Did Mammoths Survive the Great Extinction 12,000 Years Ago?

It seems that some of them did, although they were somewhat smaller than their older cousins. There is incontrovertible evidence that at least a few mammoths were still living long after the pyramids and Stonehenge had been built.
In 1993, mammoth skeletons were discovered on Wrangel Island, which is located about 100 miles north of Siberia. The bones were dated to between 3700 and 7000 years ago, long after mammoths were believed to have gone extinct. Trapped on their island home with limited food resources, the mammoths responded to their environment by growing smaller. They stood only about six feet tall at the shoulder.
Wrangel Island is not the only place where dwarf mammoths have been discovered. The other location is on Santa Rosa Island, one of the Channel Islands located off the southern California Coast near Santa Barbara. Like the miniature mammoths of Wrangel Island, the Santa Rosa mammoths were also about six feet tall. But the youngest pygmy elephants of Santa Rosa to be dated by radiocarbon techniques proved to be around 12,840 years old, meaning that they, at least, did not survive the Great Extinction.

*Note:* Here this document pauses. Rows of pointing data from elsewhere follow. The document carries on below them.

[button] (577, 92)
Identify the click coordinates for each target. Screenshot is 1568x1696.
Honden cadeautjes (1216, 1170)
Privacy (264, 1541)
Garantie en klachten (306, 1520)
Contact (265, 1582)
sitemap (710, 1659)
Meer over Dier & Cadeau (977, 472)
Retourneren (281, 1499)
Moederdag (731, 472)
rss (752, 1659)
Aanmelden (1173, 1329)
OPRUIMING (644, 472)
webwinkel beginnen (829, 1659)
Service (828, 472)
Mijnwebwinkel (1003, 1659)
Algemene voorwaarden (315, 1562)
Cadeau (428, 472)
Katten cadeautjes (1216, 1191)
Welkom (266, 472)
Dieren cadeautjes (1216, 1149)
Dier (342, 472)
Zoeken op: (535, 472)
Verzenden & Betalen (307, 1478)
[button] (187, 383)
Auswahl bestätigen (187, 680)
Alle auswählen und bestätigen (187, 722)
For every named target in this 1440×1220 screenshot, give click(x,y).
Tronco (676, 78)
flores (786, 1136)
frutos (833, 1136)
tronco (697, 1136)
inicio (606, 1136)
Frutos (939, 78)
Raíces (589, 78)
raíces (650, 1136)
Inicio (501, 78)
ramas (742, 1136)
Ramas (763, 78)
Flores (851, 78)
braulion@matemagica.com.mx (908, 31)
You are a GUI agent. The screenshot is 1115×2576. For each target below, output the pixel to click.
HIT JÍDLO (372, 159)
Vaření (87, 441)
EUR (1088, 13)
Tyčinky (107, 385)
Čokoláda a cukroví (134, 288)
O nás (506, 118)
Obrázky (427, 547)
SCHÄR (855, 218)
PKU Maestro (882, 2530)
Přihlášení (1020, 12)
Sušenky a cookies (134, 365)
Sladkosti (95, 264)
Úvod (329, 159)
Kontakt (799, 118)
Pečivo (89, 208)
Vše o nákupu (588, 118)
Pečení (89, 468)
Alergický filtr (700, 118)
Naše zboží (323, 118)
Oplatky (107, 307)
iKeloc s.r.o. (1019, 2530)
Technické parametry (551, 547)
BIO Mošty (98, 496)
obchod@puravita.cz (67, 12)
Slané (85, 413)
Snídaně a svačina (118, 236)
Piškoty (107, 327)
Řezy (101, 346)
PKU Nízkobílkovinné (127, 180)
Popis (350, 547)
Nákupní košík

There are also a few more tantalizing stories that, if true, could mean that at least a few mammoths survived until at least 100 years ago. According to one tale, a Russian hunter traveling in the great Siberian forest, followed a trail of immense tracks, piles of dung and broken trees. He caught up with the creatures after several days. He said they were a pair of massive elephants covered with hair and sporting massive tusks.
Stories also persist in the Near East and parts of China about hunters and herders spotting groups of strange animals that may be mammoths. In some of the stories, the beasts are described as being about the size of those found on the Wrangel and Santa Rosa islands.
Both Eskimos and North American tribes have legends that describe mammoths, although these stories may have been handed down for thousands of years. But in at least a few cases, the sightings seem to have taken place within living memory.
Are there still a few mammoths surviving in remote corners of the world? Species are constantly being rediscovered that were once thought to have gone extinct. Perhaps the idea that mammoths may have survived is not really as far-fetched as it seems.